Seria cômico se não fosse real. Milhares desta cartilha foram impressas com dinheiro público apenas para divulgar a ideologia de um governo voltado para a uma classe de indivíduos que tem carro, residem onde tem ciclovia e não suportam mais a desconfortável presença de meninos de rua.

A própria consideração de se murar ou remover favelas em muito se identifica com políticas do passado, como se deu entre 1968 e 1975 quando mais de 100 comunidades foram destruídas na cidade e mais de 150.000 pessoas removidas à custa de força policial e com a destruição de vários bens particulares.

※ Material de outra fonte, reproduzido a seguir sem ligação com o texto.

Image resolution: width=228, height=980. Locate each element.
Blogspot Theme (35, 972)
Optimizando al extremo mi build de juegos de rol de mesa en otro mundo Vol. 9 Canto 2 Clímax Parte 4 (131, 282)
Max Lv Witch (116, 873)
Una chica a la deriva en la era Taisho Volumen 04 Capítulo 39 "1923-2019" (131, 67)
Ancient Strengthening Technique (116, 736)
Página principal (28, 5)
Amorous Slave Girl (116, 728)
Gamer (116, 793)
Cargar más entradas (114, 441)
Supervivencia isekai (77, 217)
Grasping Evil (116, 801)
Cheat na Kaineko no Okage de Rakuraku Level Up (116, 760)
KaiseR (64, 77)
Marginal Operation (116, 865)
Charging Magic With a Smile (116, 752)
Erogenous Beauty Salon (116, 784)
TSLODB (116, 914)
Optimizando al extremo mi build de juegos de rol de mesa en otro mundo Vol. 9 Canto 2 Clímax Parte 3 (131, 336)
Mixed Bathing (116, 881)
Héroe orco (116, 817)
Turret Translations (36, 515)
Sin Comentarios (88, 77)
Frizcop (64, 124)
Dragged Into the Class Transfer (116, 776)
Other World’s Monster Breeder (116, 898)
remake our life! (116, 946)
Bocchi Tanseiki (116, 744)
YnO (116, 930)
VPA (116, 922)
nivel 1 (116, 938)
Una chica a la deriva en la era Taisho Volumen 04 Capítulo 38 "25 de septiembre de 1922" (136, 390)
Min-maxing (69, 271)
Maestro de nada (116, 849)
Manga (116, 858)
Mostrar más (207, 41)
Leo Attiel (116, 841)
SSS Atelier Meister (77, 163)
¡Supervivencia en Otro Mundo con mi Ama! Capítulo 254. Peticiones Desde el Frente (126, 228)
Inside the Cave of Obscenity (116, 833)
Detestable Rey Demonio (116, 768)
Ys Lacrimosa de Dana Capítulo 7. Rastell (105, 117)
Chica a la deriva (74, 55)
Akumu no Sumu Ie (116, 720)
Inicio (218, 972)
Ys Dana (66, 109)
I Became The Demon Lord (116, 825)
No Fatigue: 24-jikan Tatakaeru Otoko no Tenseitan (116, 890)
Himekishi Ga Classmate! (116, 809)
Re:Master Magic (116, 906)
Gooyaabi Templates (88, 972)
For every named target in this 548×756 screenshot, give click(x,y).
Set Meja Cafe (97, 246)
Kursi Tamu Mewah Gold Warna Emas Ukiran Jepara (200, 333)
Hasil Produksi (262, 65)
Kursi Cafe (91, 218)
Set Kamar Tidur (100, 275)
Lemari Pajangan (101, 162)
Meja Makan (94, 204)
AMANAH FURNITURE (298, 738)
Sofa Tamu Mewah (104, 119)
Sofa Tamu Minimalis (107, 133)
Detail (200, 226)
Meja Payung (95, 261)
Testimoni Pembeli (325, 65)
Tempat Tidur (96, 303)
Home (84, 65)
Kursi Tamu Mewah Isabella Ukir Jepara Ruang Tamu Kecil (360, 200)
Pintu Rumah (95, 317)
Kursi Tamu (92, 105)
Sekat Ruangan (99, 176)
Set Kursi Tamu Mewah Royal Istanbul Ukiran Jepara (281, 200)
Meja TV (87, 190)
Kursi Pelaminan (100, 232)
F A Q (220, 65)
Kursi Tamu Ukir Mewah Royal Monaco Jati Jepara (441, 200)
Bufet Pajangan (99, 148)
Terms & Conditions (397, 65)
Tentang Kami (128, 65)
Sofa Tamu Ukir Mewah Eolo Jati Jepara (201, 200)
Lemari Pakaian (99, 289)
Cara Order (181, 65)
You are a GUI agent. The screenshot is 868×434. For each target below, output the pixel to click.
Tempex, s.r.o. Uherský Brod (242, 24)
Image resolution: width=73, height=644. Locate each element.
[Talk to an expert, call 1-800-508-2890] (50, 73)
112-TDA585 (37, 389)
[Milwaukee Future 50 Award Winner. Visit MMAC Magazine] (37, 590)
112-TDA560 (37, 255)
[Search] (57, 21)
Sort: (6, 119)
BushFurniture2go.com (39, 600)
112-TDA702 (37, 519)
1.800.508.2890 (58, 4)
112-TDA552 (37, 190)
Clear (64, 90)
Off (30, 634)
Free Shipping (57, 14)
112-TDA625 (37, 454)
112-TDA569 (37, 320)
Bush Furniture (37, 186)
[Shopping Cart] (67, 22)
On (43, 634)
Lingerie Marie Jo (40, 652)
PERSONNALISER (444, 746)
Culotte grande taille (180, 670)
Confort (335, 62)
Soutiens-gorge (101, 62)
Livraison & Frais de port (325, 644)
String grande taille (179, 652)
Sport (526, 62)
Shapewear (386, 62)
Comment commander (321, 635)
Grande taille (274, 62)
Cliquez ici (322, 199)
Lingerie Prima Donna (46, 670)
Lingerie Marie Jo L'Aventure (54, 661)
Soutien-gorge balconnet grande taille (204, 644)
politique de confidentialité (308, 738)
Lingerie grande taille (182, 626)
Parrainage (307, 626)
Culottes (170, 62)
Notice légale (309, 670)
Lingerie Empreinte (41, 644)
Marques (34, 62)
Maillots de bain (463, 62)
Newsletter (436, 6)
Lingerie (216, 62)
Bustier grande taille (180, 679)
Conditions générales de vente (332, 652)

Medidas repressivas que violam direitos constitucionais, que impõe regras de condutas sem alternativas dignas de sobrevivência disponíveis e o tratamento desigual do indivíduo apenas por não ter acesso à sociedade de consumo, agridem o atual modelo democrático ao maquiar cosmeticamente uma realidade que incomoda a classe dominante intensificando, ainda mais, a atual segregação social.

Conforme concluiu Jock Young “a cidade é excludente e inquietante em virtude dos modelos de dominação, da falta de reconhecimento ou respeito social, e também, pois freqüentemente as duas coisas estão entrelaçadas, porque apresenta paisagens de injustiça; de desequilíbrio e desigualdade”(3).

Notas

(1) FREITAS, Wagner Cinelli de Paula. Espaço Urbano e Criminalidade: Lições da Escola de Chicago. São Paulo: IBCCRIM, 2002.

(2) HOLLOWAY, Thomas H. Polícia no Rio de Janeiro: Repressão e Resistência numa Cidade do Século XIX. Rio de Janeiro: Editora Fundação Getúlio Vargas, 1997.

(3) Young, Jock. A Sociedade Excludente: Exclusão Social, Criminalidade e Diferença na Modernidade Recente. Rio de Janeiro: Revan, 2002.


Luciano Filizola da Silva

Mestre em Ciências Criminais pela Universidade Cândido Mendes e professor da graduação e pós-graduação da Universidade Estácio de Sá.


SILVA, Luciano Filizola da. Em meio ao caos, quem é cidadão? Um olhar criminológico sobre o choque de ordem e a Escola de Chicago. Boletim IBCCRIM: São Paulo, ano 17, n. 199, p. 15-16, junho 2009.